Other pleasures of Dryden’s The Game include his tough-minded analysis of fighting as a part of hockey. He feels that the NHL’s laissez-faire attitude toward fighting in hockey is drawn, whether NHL executives realize it or not, from “ Freud’s ‘drive-discharge’ theory of human aggression” – in effect, the belief that letting the players let off a little bit of steam through fighting keeps them from bottling up that aggression and releasing it in more severe and damaging ways.
Yet Dryden contrasts that “let ’em fight” mentality – the kind of thing that one might hear from hockey commentators like Don Cherry – with the research-based perspectives of anthropologists Desmond Morris and Richard Sipes, both of whom believe that violence is more likely to provoke more violence. Indeed, Morris and Spies would tell you - correctly, in my opinion - that violent behaviour teaches people that violence is a way to solve their problems. I have never liked the fighting in hockey, and I agree wholeheartedly with Dryden’s statement that “fighting degrades…bringing into question hockey’s very legitimacy, confining it forever to the fringes of sports respectability” (pp. 189-90). Those who want to watch fighting can head over to pay-per-view MMA anyway.
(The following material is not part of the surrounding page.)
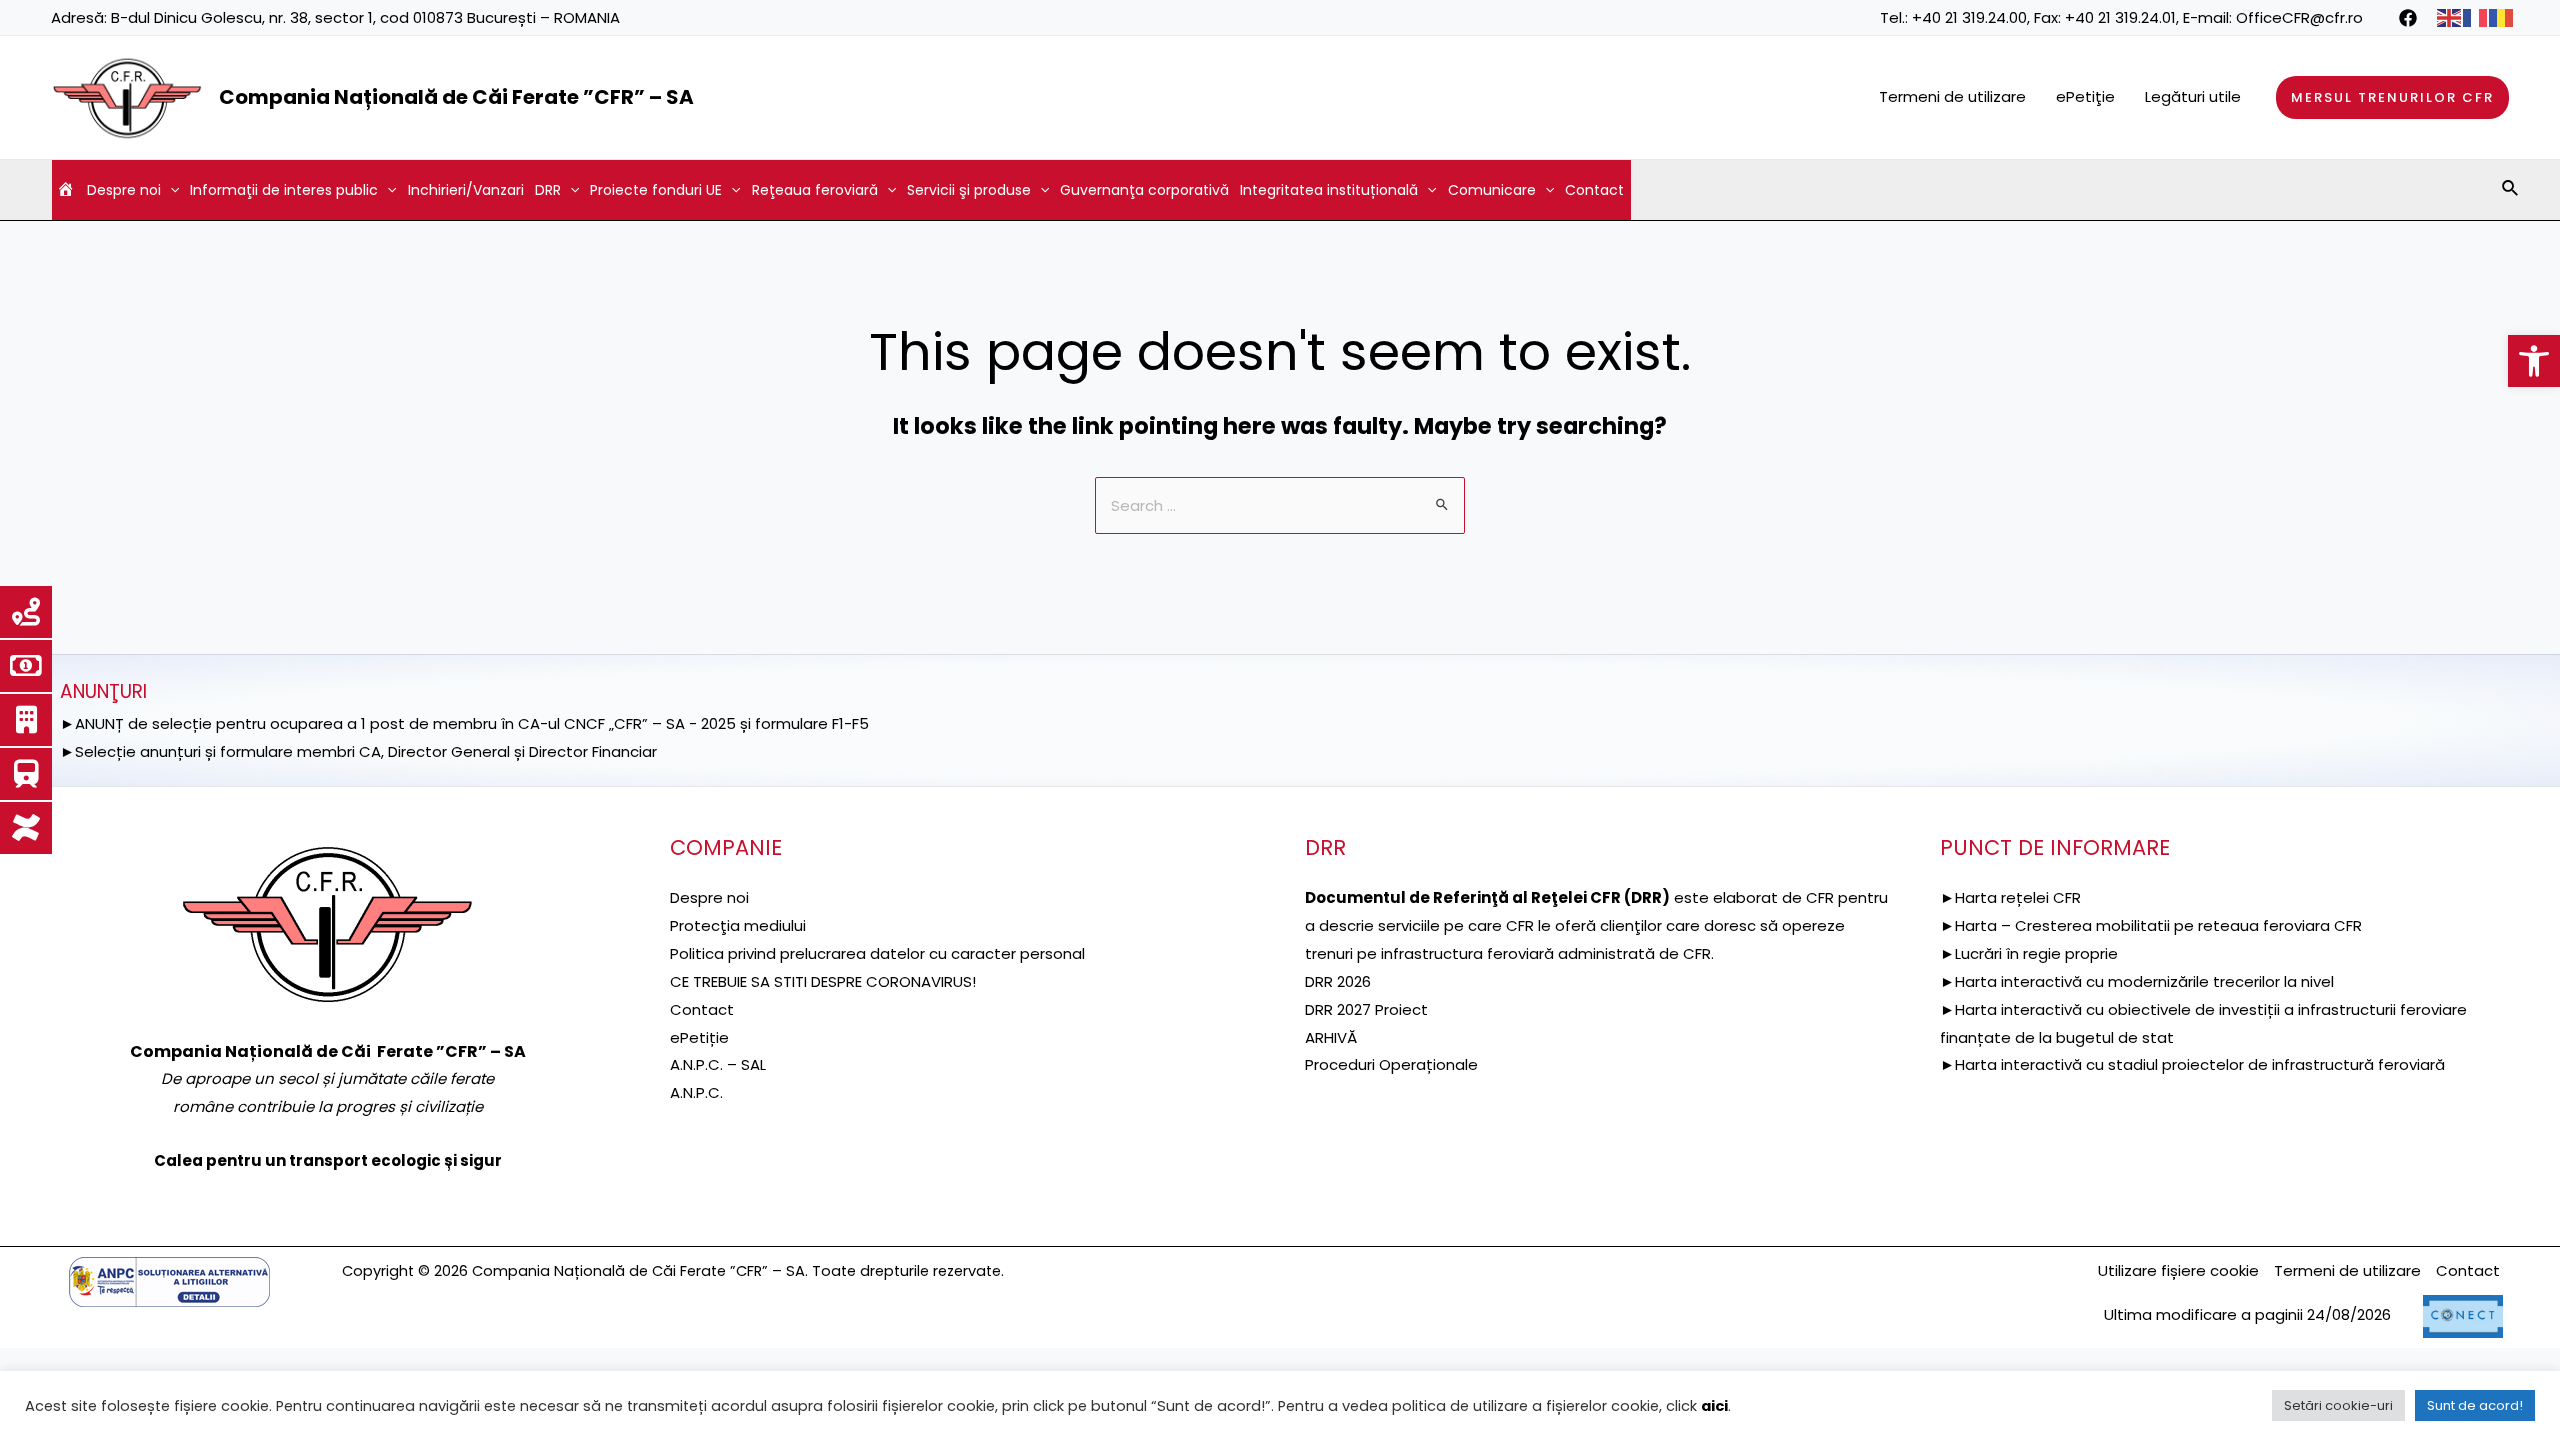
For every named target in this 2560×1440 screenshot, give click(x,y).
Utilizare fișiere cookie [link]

And then there is Dryden’s sheer power of observation. I liked his description of Guy Lafleur, the fast-skating right wing for those great Canadiens teams of the 1970’s, as a Muhammad Ali-like figure who used speed, skill, and smarts to outwit and defeat bigger, heavier opponents. And any resident of or visitor to Toronto will appreciate Dryden’s description of that lovely, tidy, relentlessly orderly city as a place where everyone crosses only with the green light, and only at the crosswalk – where, if the city puts up a POST NO BILLS sign on a wall, people actually post no bills.
It should be no surprise that The Game was named one of the 100 best English Canadian books of the 20th century. Dryden played in goal, rather than on offence, but The Game hits every goal at which this gifted author aims.